═════ Given data ═════

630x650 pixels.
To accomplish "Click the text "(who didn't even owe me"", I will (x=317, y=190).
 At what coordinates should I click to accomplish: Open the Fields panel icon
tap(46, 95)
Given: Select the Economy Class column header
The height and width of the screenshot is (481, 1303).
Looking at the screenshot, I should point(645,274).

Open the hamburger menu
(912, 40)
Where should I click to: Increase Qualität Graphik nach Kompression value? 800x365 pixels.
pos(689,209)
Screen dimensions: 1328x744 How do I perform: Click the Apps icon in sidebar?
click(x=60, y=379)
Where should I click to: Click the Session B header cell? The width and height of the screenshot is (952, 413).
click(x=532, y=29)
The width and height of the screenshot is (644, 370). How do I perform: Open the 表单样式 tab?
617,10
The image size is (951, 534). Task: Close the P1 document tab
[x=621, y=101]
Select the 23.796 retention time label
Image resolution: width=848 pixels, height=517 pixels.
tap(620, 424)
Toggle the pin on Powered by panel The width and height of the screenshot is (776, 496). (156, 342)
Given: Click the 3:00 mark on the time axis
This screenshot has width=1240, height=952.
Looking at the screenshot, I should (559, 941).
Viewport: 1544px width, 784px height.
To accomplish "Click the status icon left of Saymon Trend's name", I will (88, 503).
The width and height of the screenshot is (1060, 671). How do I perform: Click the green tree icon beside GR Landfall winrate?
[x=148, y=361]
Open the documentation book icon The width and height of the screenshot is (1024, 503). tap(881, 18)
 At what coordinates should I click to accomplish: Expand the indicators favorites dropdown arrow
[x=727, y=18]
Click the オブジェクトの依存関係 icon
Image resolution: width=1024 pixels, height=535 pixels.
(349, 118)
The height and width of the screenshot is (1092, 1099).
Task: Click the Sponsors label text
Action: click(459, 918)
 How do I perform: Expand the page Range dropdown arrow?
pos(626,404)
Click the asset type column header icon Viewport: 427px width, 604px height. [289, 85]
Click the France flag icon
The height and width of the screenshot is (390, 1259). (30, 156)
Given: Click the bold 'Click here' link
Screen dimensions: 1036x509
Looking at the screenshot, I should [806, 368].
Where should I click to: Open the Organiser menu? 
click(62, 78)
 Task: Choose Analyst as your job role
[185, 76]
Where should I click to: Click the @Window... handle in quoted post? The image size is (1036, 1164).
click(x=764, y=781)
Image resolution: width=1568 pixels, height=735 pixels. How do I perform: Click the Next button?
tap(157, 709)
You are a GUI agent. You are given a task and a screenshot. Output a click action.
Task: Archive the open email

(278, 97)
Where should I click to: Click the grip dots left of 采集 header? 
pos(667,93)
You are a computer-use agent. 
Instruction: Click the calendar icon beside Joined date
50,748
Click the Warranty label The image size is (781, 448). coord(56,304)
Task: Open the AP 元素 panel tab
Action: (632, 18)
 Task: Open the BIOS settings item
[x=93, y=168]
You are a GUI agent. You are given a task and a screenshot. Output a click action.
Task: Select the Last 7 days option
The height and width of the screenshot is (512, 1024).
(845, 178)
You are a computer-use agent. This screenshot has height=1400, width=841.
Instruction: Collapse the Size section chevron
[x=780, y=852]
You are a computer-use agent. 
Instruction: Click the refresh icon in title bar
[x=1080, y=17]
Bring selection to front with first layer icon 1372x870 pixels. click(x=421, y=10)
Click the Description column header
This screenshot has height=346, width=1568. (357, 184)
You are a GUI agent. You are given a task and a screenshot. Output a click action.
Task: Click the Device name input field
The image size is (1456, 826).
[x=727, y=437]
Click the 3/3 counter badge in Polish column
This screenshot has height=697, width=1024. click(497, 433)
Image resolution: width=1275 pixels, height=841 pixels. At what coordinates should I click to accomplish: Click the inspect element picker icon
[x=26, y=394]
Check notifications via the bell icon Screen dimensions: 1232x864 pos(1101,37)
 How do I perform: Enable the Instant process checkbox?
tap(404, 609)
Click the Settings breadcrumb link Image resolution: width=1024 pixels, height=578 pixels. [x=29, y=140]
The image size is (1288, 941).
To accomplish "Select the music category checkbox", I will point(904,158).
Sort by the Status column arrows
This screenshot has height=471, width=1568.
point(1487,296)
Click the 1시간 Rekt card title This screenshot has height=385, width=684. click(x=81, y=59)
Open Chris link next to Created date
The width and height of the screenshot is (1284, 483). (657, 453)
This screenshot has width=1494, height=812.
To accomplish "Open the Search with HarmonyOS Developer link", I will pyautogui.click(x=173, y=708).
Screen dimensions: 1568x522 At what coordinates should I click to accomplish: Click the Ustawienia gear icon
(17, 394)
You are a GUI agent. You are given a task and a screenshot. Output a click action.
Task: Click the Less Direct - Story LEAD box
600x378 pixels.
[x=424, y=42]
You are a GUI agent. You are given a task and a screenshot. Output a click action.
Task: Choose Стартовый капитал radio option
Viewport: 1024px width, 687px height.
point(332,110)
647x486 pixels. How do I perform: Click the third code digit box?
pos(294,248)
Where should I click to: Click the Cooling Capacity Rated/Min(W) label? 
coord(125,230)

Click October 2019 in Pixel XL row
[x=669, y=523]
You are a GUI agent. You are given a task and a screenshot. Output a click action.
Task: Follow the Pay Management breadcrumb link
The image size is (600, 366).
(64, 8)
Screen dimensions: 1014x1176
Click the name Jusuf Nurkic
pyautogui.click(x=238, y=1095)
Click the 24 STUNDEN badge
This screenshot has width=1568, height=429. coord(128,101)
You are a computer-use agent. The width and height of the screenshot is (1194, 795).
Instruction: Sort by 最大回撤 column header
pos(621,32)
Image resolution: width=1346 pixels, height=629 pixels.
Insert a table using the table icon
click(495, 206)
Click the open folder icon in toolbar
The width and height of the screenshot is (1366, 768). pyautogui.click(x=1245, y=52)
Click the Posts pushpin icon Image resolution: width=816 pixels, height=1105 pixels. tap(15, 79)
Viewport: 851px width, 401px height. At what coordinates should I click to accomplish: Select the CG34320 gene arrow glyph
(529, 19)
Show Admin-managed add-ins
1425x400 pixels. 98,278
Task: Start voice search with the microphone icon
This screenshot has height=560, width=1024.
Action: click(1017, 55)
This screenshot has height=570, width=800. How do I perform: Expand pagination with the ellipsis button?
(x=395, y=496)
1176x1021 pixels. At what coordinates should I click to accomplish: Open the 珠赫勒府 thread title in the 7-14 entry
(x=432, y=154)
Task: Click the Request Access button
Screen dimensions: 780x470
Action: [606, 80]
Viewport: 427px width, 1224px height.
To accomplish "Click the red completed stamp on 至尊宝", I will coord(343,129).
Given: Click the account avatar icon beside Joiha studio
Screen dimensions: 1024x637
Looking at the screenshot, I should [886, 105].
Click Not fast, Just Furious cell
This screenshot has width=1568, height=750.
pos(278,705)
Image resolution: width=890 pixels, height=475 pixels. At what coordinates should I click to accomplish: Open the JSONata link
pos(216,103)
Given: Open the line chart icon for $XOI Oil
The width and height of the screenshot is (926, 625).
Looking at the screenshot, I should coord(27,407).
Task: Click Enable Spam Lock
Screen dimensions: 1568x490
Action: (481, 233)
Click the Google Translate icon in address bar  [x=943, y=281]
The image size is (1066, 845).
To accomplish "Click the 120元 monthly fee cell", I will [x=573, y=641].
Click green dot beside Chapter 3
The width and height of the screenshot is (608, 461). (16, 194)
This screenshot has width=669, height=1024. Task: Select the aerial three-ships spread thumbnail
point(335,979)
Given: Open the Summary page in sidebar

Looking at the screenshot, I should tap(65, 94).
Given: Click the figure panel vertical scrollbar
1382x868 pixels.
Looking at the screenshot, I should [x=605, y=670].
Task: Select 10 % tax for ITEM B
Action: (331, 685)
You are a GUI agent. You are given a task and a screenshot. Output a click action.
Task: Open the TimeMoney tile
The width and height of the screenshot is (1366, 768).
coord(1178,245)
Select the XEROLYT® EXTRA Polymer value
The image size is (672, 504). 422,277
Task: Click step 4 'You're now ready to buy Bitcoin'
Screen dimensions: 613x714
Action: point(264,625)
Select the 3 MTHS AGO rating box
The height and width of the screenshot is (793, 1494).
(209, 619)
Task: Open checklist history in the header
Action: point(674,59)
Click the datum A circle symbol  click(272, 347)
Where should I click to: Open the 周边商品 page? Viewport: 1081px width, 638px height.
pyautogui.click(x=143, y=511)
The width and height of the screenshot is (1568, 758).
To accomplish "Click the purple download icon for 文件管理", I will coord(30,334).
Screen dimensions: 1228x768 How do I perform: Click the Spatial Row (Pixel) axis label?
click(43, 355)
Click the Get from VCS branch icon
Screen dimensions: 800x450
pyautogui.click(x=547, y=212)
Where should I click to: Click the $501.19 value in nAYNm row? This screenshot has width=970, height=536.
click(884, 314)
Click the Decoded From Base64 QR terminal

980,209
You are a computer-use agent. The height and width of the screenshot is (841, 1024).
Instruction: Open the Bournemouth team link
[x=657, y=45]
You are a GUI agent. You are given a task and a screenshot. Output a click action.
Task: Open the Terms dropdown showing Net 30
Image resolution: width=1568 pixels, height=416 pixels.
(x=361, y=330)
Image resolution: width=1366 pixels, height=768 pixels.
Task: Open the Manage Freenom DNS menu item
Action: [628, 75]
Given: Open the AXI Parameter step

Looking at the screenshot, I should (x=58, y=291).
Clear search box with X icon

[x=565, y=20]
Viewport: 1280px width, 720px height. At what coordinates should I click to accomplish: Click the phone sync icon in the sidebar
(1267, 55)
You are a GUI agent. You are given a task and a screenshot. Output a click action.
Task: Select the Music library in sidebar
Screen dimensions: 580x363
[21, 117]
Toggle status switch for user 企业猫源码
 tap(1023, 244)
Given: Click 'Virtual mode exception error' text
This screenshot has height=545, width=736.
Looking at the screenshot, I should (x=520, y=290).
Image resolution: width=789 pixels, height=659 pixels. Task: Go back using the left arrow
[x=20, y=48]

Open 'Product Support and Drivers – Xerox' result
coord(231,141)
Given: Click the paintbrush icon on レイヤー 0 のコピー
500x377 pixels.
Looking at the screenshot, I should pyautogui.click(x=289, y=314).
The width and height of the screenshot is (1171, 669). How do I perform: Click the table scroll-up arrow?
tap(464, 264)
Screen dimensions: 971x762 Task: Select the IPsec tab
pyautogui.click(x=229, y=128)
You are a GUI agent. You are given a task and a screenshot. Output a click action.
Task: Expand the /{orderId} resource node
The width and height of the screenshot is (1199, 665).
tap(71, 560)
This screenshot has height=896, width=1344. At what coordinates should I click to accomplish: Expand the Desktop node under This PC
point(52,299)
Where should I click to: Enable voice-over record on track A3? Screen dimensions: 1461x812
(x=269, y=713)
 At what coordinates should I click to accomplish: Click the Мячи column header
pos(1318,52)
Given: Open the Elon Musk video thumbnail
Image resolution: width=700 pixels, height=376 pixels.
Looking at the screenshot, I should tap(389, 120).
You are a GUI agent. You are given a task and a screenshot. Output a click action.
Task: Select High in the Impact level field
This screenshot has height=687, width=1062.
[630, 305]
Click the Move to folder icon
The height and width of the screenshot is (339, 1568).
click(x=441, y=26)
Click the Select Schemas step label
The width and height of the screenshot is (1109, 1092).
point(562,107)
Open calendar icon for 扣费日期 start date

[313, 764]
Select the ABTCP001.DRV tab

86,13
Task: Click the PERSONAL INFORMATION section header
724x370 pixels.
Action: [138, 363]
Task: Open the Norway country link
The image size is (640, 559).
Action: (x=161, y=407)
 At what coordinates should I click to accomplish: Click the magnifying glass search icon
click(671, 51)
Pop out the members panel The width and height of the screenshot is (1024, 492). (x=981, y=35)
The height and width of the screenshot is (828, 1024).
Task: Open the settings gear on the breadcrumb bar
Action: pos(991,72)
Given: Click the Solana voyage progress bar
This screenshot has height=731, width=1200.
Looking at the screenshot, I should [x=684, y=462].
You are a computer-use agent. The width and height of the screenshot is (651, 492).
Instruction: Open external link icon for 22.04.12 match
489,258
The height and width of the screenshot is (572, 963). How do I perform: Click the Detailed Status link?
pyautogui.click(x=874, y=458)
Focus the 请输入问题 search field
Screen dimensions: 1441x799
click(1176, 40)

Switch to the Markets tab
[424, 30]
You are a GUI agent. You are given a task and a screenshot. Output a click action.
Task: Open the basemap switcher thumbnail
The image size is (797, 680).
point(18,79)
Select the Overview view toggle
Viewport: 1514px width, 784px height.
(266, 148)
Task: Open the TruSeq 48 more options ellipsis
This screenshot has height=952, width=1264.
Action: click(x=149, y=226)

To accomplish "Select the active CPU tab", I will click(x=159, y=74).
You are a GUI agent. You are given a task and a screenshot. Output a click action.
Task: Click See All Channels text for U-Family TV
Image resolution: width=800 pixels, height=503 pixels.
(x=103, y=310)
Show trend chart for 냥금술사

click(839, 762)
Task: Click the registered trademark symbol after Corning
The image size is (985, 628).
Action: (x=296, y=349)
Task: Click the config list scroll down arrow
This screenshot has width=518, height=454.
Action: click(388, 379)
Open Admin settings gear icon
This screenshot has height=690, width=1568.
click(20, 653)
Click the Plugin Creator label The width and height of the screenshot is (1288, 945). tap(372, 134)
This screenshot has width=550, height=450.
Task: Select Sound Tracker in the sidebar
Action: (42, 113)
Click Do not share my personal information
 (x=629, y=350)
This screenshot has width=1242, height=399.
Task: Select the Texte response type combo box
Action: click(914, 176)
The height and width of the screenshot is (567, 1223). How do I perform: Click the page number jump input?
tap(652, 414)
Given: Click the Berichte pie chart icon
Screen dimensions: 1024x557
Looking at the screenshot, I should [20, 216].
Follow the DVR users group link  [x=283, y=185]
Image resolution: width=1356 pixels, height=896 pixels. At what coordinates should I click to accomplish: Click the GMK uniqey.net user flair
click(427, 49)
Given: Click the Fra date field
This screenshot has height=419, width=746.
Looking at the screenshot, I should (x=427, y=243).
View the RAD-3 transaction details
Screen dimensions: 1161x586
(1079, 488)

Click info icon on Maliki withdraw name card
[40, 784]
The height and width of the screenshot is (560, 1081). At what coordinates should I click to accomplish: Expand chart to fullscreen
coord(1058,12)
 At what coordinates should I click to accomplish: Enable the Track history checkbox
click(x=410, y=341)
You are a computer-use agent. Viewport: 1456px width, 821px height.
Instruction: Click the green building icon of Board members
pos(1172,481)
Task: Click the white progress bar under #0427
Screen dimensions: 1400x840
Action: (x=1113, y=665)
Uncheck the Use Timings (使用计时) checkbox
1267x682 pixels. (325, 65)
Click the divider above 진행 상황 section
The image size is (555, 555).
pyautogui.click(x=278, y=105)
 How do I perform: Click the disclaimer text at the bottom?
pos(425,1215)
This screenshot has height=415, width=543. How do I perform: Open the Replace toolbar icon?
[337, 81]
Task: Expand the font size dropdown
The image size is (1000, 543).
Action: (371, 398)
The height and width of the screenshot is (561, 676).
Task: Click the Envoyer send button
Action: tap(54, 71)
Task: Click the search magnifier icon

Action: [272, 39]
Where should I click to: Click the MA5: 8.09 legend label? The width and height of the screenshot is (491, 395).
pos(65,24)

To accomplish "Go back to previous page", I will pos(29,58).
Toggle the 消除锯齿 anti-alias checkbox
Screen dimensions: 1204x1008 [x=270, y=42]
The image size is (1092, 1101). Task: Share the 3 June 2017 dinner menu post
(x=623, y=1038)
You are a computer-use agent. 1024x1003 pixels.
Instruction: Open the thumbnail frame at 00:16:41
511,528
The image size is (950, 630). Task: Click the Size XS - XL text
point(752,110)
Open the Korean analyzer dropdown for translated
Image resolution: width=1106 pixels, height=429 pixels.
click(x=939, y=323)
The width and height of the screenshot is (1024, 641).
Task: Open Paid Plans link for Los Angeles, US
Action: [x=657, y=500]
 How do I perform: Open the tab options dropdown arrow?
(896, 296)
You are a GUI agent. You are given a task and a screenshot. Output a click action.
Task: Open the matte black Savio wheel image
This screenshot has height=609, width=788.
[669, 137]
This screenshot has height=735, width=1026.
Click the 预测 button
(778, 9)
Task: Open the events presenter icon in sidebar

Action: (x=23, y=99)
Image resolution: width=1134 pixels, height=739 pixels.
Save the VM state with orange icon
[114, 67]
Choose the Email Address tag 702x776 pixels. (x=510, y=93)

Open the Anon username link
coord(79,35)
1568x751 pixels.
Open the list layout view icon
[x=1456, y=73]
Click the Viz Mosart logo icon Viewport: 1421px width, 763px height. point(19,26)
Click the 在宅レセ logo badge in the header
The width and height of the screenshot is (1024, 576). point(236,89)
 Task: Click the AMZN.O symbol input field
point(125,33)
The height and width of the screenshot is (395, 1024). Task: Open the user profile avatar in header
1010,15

═════

• Task to complete: Wherever a line in the data above contains the word "progress", copy that line.

• Written response:
Given: Click the Solana voyage progress bar
Task: Click the white progress bar under #0427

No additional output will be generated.